WORK INSTRUCTIONS.
**1.** In the forum thread about parsing wikitext with sed, rewrite everything from "All I've got" down to "not single chars.", substituting "regex expert" for "sed wizard".
**2.** Resize the coordinate answers in the records, covering everything from the start of the records down to the line containing "SERVIS (550, 18)". Multiply each coordinate by 1.85, round to whole numbers with halves going up, keep the requests in the output, and leave out the picture lines.

SOURCE PASSAGE.
========================

Puppy Linux Discussion Forum Forum Index Puppy Linux Discussion Forum
Puppy HOME page : puppylinux.com
"THE" alternative forum : puppylinux.info
 
 FAQFAQ   SearchSearch   MemberlistMemberlist   UsergroupsUsergroups   RegisterRegister 
 ProfileProfile   Log in to check your private messagesLog in to check your private messages   Log inLog in 

The time now is Tue 21 Oct 2014, 23:30
All times are UTC - 4
 Forum index » Off-Topic Area » Programming
A sed expression to deal with parsing wikitext [SOLVED]
Post_new_topic   Reply_to_topic View_previous_topic :: View_next_topic
Page 1 of 1 Posts_count  
Author Message
thunor


Joined: 14 Oct 2010
Posts: 350
Location: Minas Tirith, in the Pelennor Fields fighting the Easterlings

PostPosted: Fri 03 May 2013, 10:13    Post_subject:  A sed expression to deal with parsing wikitext [SOLVED]  

I've written and am tweaking a wikitext parser using sed and I want to make it as compatible with Creole 1.0 as possible but I'm having problems with //italic//.

I can't find a way to deal with this:
Code:
//some text [[http://www.murga-linux.com/puppy|Puppy Linux Discussion Forum]] some more text//


All I've got is this which italicises at least one char:
Code:
sed -e `|//\([^/]\+\)//|<em>\1</em>|g'


To be honest this is acceptable anyway:
Code:
//some text// [[http://www.murga-linux.com/puppy|//Puppy Linux Discussion Forum//]] //some more text//


but I just wondered if there's a sed wizard about who knows how to deal with "// .* not:// .* //" because it might help me tweak some other stuff. I basically want to not more than one char and I think you can only not single chars.

Regards,
Thunor

Edited_time_total
Back to top
View user's profile Send_private_message Visit_website 
seaside

Joined: 11 Apr 2007
Posts: 887

PostPosted: Fri 03 May 2013, 11:52    Post_subject:  

Hey thunor,

I don't have a sed answer, but perhaps a bash solution would do....

========================

[Entries on locating words and elements]
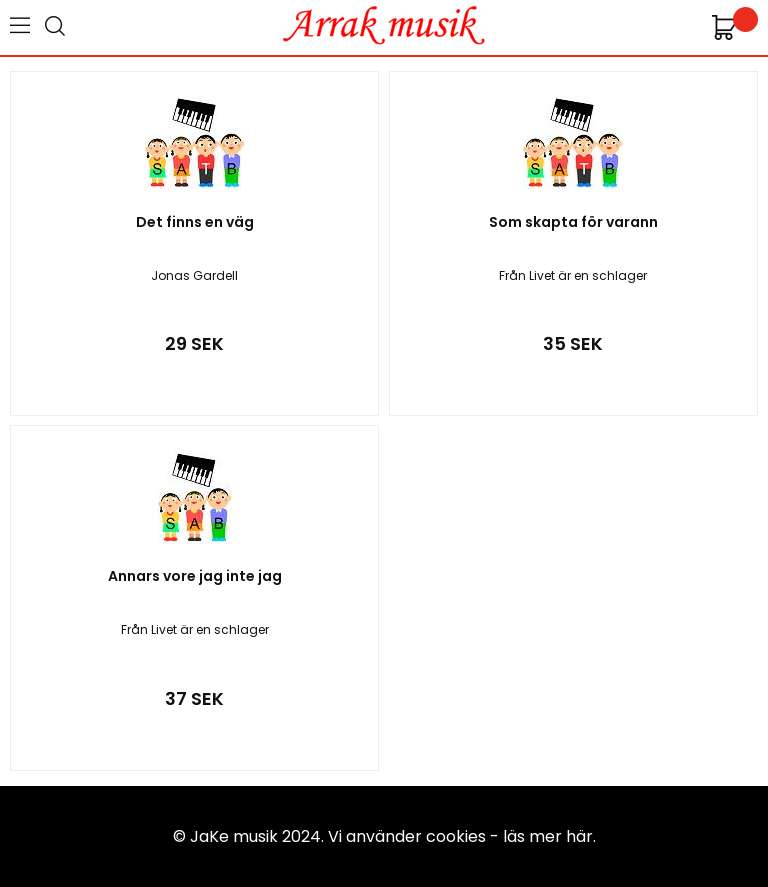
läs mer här (548, 836)
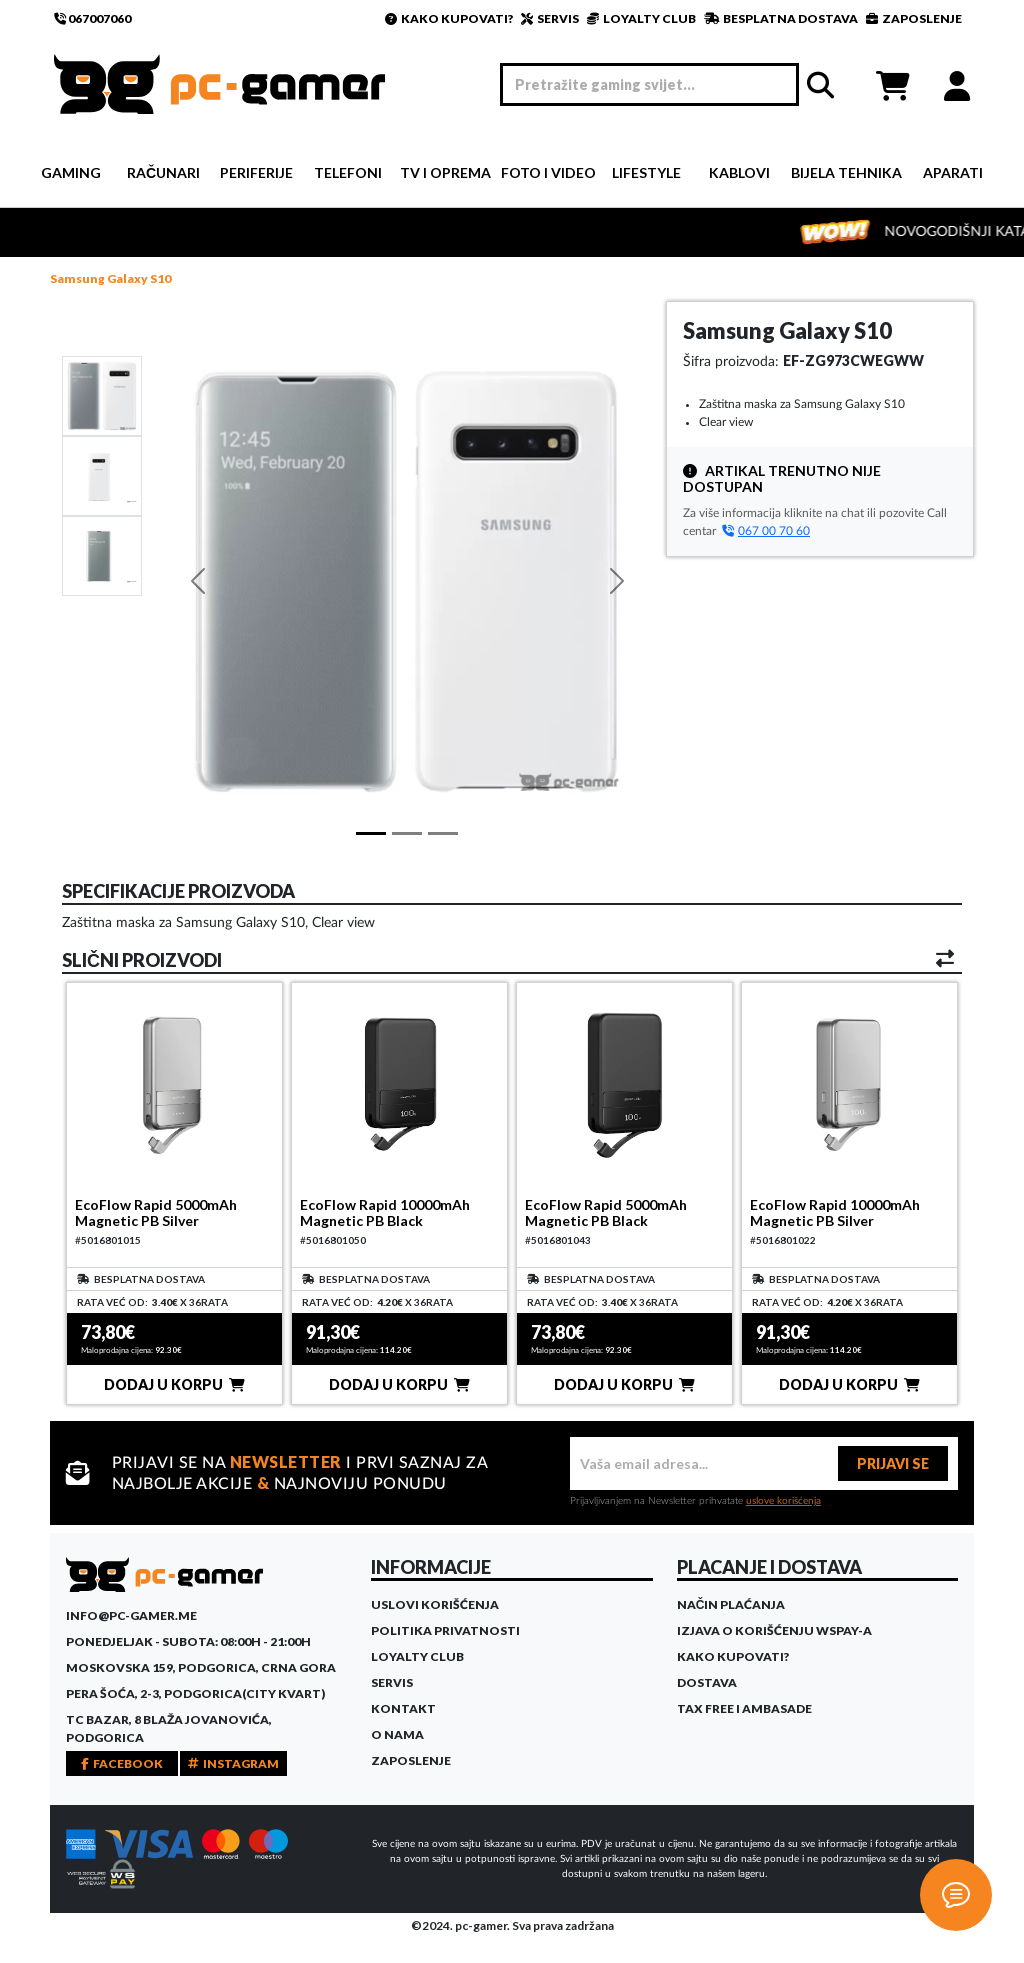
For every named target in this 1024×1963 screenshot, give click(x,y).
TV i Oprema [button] (445, 172)
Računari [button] (163, 172)
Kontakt (403, 1708)
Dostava (707, 1682)
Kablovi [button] (739, 172)
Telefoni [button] (348, 172)
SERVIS (550, 18)
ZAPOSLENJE (914, 18)
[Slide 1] (102, 395)
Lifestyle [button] (646, 172)
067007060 (92, 18)
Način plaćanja (731, 1604)
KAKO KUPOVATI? (449, 18)
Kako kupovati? (733, 1656)
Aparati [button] (953, 172)
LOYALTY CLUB (641, 18)
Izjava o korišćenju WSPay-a (774, 1630)
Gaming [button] (71, 172)
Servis (392, 1682)
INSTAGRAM (233, 1763)
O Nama (397, 1734)
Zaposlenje (411, 1760)
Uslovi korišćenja (435, 1604)
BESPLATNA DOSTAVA (781, 18)
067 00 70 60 (766, 531)
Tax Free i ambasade (744, 1708)
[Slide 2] (102, 555)
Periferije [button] (256, 172)
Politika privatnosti (445, 1630)
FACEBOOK (122, 1763)
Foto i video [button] (548, 172)
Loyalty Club (417, 1656)
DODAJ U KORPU (174, 1384)
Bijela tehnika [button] (846, 172)
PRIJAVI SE (893, 1463)
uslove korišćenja (783, 1501)
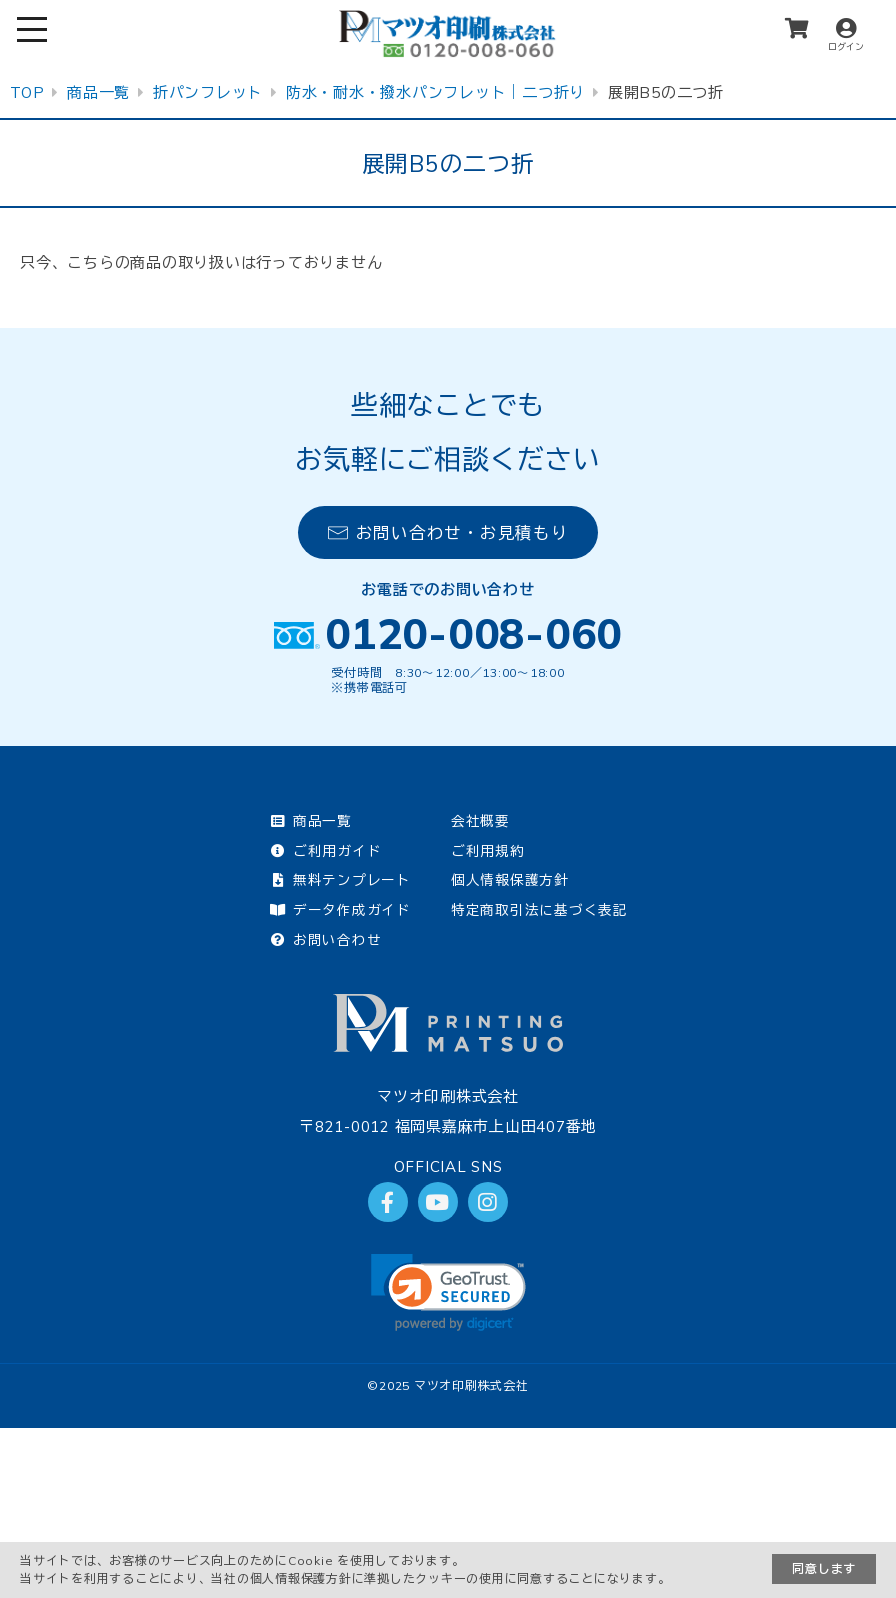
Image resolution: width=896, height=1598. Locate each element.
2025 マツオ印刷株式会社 (454, 1385)
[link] (448, 1292)
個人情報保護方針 (510, 879)
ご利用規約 (488, 850)
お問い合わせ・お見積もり (448, 532)
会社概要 (480, 820)
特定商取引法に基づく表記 (539, 909)
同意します (824, 1568)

========================

FINAL RESULTS.
**1.**
All I've got is this which italicises at least one char:
Code:
sed -e `|//\([^/]\+\)//|<em>\1</em>|g'


To be honest this is acceptable anyway:
Code:
//some text// [[http://www.murga-linux.com/puppy|//Puppy Linux Discussion Forum//]] //some more text//


but I just wondered if there's a regex expert about who knows how to deal with "// .* not:// .* //" because it might help me tweak some other stuff. I basically want to not more than one char and I think you can only not single chars.

**2.**
läs mer här (1014, 1547)
For every named target in this 1024×1963 screenshot, give click(x,y).
TV i Oprema [button] (823, 318)
Računari [button] (302, 318)
Kontakt (746, 3160)
Dostava (1308, 3112)
Kablovi [button] (1367, 318)
Telefoni [button] (644, 318)
SERVIS (1018, 33)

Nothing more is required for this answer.